Ca2+ and phosphatidylinositol 4,5-bisphosphate stabilize a Gβγ-sensitive state of CaV2 Ca2+ channels

Direct interactions between G-protein betagamma subunits and N- or P/Q-type Ca2+ channels mediate the inhibitory action of several neurotransmitters in the brain. Membrane potential, channel phosphorylation, or auxiliary subunit association tightly regulate these interactions and the consequent inhibition of Ca2+ current. We now provide evidence that intracellular Ca2+ concentration and phosphoinositides play a stabilizing role in this direct voltage-dependent inhibition. Lowering resting cytosolic Ca2+ concentration in Xenopus oocytes expressing Ca(V)2 Ca2+ channels strongly decreased basal as well as phasic, agonist-dependent inhibition of Ca2+ channels by G-proteins. Decreasing phosphoinositide levels also suppressed G-protein inhibition and completely occluded the effects of a subsequent injection of Ca2+ chelator. Similar regulations are observed in mouse dorsal root ganglia neurons.

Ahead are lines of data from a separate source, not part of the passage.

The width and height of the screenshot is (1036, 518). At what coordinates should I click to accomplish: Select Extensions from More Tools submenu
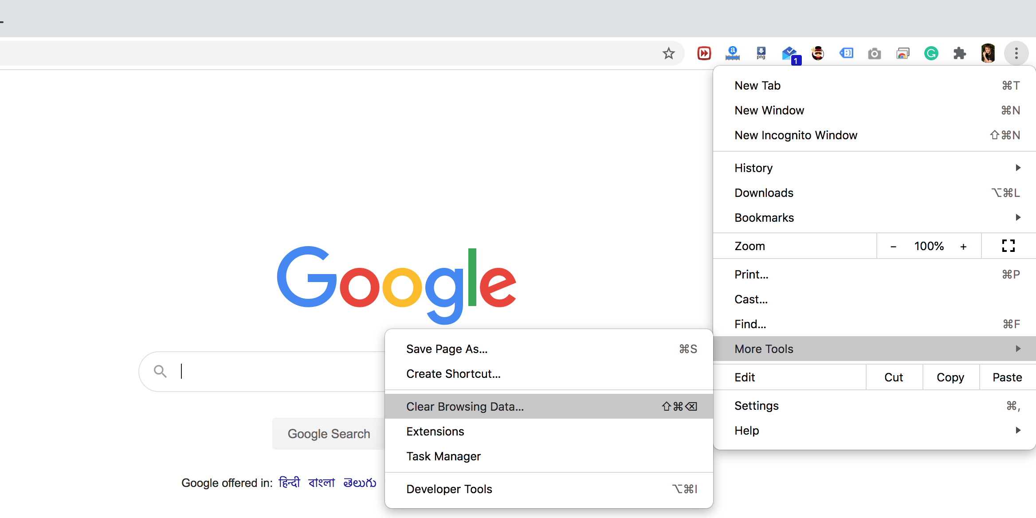click(435, 432)
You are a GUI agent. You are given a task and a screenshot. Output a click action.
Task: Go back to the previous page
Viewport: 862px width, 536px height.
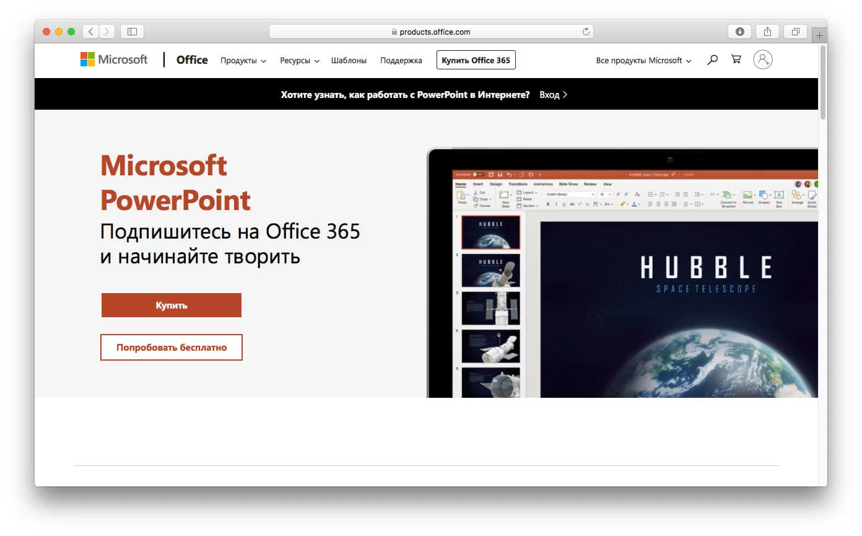point(90,31)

Alteration of G-protein block by these agents is independent of protein phosphorylation, cytoskeleton dynamics, and GTPase or GDP/GTP exchange activity, suggesting a direct action at the level of the Ca2+ channel/Gbetagamma-protein interaction. Moreover, affinity binding experiments of intracellular loops of the Ca(V)2.1 Ca2+ channels to different phospholipids revealed specific interactions between the C-terminal tail of the channel and phosphoinositides. Taken together these data indicate that a Ca2+-sensitive interaction of the C-terminal tail of P/Q channels with the plasma membrane is important for G-protein regulation.